*** ENTRIES
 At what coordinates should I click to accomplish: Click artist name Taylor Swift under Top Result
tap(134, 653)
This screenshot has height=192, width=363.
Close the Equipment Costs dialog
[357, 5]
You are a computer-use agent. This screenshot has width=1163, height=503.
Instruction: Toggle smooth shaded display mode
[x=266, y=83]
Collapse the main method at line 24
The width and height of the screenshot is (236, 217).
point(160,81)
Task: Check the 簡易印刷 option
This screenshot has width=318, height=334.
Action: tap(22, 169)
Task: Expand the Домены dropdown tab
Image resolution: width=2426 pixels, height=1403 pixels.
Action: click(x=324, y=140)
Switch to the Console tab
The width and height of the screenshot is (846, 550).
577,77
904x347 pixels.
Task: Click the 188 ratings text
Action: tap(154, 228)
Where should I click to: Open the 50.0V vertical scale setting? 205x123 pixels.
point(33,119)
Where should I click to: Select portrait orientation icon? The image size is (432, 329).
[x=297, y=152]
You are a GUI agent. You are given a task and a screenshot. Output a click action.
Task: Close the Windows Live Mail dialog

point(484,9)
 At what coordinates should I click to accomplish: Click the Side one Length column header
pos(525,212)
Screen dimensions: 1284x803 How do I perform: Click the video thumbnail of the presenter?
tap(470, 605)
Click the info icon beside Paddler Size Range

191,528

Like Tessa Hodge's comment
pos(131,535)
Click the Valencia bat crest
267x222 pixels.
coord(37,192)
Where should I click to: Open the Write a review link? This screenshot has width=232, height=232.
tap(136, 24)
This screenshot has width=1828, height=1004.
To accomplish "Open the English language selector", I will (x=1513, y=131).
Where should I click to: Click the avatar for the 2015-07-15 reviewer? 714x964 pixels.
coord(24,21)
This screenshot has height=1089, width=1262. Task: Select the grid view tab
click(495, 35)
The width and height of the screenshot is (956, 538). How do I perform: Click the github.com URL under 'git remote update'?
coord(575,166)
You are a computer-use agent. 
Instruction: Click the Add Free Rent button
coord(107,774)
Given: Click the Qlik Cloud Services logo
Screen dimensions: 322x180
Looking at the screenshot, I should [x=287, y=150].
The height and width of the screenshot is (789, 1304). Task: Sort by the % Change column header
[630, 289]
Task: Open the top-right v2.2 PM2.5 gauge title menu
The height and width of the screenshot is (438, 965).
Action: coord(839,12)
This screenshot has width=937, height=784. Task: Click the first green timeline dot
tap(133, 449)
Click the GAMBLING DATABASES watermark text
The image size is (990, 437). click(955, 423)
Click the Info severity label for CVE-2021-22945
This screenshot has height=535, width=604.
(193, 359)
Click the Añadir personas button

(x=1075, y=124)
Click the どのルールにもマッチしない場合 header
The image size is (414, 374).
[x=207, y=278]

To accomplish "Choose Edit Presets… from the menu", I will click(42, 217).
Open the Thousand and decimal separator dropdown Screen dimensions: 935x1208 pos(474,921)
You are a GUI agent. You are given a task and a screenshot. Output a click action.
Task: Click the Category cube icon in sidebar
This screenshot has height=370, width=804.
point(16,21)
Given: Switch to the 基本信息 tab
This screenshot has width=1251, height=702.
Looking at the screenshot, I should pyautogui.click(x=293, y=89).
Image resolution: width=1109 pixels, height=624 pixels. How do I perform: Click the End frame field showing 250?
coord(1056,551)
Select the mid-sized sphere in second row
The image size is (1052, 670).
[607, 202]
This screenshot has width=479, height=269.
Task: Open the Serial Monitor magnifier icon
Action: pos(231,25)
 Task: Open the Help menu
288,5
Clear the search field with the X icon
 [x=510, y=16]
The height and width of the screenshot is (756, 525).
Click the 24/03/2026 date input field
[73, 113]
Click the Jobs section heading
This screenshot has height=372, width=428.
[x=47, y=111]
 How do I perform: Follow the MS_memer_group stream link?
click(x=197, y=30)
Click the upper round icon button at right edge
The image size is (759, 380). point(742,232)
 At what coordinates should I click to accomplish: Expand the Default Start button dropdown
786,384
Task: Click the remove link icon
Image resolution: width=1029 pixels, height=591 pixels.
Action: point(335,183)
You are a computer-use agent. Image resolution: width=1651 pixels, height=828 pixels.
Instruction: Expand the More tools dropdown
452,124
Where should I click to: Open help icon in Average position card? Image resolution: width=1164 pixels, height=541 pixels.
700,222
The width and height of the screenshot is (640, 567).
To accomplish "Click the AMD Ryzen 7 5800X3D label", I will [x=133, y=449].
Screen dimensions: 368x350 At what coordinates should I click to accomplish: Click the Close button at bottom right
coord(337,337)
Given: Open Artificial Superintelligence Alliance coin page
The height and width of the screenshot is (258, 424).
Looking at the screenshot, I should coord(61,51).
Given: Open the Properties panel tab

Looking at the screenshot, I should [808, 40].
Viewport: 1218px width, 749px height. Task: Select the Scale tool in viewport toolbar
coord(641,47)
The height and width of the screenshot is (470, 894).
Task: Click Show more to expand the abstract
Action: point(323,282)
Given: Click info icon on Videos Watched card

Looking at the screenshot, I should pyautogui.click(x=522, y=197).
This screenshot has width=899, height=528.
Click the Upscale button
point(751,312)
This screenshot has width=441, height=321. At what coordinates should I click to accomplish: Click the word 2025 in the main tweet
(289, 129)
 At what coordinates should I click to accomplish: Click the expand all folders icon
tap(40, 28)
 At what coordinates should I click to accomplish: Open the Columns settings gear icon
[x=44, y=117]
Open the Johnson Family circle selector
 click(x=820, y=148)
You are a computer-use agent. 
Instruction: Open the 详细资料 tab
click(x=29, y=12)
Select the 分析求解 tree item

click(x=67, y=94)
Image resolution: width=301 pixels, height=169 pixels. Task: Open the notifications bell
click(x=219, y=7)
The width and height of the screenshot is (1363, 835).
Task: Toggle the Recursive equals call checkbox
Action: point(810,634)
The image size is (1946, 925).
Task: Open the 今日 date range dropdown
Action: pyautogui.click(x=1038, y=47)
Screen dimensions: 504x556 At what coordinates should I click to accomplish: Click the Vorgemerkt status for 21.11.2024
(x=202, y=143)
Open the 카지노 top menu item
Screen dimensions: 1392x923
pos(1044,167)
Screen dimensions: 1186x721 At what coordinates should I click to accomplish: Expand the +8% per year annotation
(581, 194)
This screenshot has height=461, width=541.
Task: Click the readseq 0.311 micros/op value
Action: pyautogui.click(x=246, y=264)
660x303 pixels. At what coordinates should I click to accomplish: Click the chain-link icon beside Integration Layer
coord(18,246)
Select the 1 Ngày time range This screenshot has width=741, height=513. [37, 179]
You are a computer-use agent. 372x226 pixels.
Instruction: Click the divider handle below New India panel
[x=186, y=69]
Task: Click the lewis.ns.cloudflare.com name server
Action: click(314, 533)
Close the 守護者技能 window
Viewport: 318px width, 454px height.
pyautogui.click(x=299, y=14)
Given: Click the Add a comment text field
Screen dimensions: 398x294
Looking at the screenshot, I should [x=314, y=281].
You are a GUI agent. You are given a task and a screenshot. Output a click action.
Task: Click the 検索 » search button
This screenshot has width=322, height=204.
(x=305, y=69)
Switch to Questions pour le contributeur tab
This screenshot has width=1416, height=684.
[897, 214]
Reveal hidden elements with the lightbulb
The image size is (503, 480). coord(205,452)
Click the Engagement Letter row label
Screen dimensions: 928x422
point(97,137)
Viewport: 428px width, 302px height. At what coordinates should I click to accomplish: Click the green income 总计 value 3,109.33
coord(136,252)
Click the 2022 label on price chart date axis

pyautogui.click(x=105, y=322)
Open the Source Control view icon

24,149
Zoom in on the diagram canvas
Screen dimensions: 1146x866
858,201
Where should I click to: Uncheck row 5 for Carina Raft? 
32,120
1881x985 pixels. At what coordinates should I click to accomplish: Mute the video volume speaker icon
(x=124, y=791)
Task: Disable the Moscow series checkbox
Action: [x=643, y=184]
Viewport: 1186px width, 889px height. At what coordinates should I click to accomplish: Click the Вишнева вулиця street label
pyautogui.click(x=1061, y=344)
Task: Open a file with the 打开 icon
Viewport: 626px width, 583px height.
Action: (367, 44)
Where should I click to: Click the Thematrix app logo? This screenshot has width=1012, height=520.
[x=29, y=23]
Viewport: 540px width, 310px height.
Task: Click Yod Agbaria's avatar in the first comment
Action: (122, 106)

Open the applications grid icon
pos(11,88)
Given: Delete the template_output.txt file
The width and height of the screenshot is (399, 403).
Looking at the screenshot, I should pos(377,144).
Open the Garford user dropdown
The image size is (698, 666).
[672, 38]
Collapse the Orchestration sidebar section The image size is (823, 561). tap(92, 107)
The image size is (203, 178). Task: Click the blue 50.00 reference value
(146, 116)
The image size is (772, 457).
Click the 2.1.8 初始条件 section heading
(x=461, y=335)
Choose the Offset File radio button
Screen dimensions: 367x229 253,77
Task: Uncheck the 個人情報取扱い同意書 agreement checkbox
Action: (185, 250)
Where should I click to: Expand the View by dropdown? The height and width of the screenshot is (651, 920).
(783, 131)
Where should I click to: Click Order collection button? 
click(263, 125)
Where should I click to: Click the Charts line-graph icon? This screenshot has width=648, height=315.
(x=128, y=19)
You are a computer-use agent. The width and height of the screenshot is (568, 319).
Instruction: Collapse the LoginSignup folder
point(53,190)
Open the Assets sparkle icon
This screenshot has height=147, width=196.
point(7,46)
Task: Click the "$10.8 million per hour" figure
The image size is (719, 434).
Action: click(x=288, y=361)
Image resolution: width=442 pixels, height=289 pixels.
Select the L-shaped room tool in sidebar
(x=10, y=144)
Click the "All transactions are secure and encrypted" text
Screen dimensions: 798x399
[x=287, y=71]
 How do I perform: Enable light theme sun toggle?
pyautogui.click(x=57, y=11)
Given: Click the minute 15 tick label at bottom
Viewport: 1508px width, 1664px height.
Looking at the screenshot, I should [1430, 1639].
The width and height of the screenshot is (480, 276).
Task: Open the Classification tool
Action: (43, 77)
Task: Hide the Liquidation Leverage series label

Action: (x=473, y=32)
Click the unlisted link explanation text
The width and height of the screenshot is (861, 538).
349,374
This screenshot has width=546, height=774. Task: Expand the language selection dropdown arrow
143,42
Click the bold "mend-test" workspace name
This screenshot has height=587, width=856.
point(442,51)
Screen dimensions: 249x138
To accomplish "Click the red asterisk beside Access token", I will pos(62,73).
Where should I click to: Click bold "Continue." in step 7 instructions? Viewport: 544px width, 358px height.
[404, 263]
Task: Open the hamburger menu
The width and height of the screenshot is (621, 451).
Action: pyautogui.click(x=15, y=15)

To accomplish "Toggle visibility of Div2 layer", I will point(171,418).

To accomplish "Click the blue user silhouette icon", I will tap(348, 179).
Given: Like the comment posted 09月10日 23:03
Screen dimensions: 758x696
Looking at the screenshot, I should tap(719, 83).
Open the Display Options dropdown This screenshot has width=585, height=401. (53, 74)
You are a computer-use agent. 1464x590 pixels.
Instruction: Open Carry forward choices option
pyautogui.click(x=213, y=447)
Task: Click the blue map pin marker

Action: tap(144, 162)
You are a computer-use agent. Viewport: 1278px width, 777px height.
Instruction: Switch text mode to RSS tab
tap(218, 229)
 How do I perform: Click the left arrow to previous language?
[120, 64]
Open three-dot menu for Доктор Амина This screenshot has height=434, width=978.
******
* CHALLENGE
Can you render the part of the records that opens with the line containing "Screen dimensions: 368x350" and closes with the line containing "Looking at the screenshot, I should coord(61,51)." as a JSON list of strings, one string per line, with blank lines left out?

* WRITTEN RESPONSE
[
  "Screen dimensions: 368x350 At what coordinates should I click to accomplish: Click the Close button at bottom right",
  "coord(337,337)",
  "Given: Open Artificial Superintelligence Alliance coin page",
  "The height and width of the screenshot is (258, 424).",
  "Looking at the screenshot, I should coord(61,51)."
]